Bally Bagayoko, un rassemblement transpartisan, une présidente dans la foule
Le 4 avril 2026 restera comme une date charnière pour l'écologie française. Bally Bagayoko, figure montante de La France Insoumise, avait remporté la mairie de Saint-Denis dans une campagne marquée par des tensions raciales. Dès son élection, les insultes et les menaces ont fusé sur les réseaux sociaux, relayées par des comptes d'extrême droite. La réponse de la société civile ne s'est pas fait attendre : un appel à manifester a été lancé, et des milliers de personnes ont répondu présentes.

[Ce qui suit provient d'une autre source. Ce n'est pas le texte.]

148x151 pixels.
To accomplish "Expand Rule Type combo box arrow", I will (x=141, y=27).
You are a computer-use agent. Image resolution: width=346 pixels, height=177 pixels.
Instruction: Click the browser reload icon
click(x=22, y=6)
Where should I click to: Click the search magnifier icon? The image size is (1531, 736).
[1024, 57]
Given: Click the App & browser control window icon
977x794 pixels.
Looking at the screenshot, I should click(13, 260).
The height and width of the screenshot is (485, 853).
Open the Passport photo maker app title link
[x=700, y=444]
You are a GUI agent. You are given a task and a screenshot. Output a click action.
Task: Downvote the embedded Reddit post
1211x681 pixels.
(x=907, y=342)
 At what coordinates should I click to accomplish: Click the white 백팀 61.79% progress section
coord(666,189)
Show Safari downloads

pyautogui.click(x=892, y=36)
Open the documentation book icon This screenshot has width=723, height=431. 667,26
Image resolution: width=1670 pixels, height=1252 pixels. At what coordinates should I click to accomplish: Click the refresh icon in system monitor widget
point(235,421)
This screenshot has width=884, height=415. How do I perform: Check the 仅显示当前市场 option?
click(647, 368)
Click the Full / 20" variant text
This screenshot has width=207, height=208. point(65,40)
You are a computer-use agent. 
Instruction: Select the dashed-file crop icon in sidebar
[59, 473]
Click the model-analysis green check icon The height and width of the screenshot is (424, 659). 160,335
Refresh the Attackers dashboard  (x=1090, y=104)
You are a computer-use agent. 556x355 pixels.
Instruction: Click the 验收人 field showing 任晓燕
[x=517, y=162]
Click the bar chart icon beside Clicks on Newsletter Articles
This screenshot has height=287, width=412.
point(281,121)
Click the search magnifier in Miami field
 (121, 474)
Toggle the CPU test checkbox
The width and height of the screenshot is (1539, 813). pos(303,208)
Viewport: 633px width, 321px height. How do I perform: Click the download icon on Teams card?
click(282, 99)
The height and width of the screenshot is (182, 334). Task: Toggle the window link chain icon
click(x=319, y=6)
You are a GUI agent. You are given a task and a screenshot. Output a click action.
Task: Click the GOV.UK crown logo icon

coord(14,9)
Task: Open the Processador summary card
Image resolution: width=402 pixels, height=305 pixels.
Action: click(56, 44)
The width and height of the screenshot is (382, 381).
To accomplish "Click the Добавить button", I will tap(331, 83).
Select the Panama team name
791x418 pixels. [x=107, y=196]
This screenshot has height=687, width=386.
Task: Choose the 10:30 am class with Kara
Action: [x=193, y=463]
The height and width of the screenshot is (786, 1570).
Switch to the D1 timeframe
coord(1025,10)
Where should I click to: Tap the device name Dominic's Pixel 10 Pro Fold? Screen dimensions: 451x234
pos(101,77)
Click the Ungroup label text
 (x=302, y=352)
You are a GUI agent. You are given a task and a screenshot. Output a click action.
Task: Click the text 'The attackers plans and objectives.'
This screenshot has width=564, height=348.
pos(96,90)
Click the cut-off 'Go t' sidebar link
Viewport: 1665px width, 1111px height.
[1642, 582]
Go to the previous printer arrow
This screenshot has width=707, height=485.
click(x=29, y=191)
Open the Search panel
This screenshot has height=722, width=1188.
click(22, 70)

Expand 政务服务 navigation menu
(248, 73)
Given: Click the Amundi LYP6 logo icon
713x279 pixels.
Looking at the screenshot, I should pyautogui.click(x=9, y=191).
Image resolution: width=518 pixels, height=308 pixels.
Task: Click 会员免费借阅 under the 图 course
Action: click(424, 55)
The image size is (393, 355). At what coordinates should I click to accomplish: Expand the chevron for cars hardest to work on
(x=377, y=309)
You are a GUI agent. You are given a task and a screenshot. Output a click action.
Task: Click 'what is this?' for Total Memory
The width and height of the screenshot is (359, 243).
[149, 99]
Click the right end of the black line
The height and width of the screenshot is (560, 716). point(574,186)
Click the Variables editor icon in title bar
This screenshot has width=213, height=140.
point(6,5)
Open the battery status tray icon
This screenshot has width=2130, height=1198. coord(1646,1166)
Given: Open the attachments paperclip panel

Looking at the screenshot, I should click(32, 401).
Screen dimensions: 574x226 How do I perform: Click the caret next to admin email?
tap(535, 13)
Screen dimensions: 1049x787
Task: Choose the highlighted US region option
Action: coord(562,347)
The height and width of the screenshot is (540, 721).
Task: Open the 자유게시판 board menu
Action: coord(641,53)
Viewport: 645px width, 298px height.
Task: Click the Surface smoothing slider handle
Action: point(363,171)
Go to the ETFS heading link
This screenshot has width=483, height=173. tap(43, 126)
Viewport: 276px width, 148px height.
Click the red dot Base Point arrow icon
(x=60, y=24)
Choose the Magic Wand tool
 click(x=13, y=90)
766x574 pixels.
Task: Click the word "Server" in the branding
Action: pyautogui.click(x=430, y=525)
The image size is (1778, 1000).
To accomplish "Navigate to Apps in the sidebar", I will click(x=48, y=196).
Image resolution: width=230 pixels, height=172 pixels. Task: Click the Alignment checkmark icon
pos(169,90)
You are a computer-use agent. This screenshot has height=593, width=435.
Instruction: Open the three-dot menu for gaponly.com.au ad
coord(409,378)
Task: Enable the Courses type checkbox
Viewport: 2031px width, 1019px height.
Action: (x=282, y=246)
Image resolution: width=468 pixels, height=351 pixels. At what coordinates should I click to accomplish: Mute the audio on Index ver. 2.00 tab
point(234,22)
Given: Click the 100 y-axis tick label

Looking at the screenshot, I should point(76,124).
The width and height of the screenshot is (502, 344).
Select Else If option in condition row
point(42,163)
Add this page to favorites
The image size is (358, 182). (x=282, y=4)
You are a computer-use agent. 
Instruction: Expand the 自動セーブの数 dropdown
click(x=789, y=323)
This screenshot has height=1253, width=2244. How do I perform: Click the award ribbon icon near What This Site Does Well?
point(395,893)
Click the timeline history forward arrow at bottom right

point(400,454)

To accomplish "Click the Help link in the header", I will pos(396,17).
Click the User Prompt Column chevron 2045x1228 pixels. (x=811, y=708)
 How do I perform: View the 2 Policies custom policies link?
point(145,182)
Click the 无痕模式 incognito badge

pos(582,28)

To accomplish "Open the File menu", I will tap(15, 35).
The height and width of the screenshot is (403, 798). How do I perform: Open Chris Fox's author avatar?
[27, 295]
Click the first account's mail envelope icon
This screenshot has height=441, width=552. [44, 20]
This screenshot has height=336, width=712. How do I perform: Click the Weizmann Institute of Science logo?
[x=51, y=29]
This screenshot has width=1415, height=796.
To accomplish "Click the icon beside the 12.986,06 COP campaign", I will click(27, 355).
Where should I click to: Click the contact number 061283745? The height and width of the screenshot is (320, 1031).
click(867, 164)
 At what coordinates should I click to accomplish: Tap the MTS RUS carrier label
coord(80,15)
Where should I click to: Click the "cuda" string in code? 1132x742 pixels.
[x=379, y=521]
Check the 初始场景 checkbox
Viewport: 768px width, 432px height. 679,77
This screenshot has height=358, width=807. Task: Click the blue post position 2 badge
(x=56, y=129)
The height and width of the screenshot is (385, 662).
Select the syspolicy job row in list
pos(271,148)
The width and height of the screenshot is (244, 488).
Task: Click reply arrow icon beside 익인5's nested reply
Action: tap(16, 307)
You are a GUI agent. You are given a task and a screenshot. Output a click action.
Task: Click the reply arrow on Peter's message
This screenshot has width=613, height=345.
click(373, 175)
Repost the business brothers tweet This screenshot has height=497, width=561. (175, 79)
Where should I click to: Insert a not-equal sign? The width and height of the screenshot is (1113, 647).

Alexandra Palt, qui vit à Paris, a décidé de se joindre à la foule. Selon Le Monde, elle avait informé le conseil d'administration du WWF de son intention, sans susciter d'opposition immédiate. Mais les choses ont basculé dans les 48 heures suivantes. Des photos de sa présence circulent, des membres du conseil s'inquiètent, et Isabelle Autissier, présidente d'honneur du WWF France, monte au créneau. Le 6 avril, une réunion d'urgence est convoquée. Le ton est donné : la présidente a franchi une ligne rouge.
« Dysfonctionnements managériaux » et « apolitisme » : les motifs officiels
Le 28 mai, le WWF France publie un communiqué laconique sur son site officiel. L'organisation « prend acte » de la démission et précise qu'« une procédure de révocation avait été engagée et approuvée à l'unanimité par les membres du conseil d'administration ». Les motifs sont doubles : des « dysfonctionnements managériaux » et des « prises de position personnelles contraires au principe d'apolitisme de l'organisation ».
Le premier motif sonne comme un fourre-tout administratif. Le second est plus politique. Le WWF France, reconnu d'utilité publique, se doit d'observer une stricte neutralité partisane. Mais participer à une marche contre le racisme relève-t-il de l'activisme politique ? Pour le conseil d'administration, oui. Pour Alexandra Palt, non. Le fossé est béant.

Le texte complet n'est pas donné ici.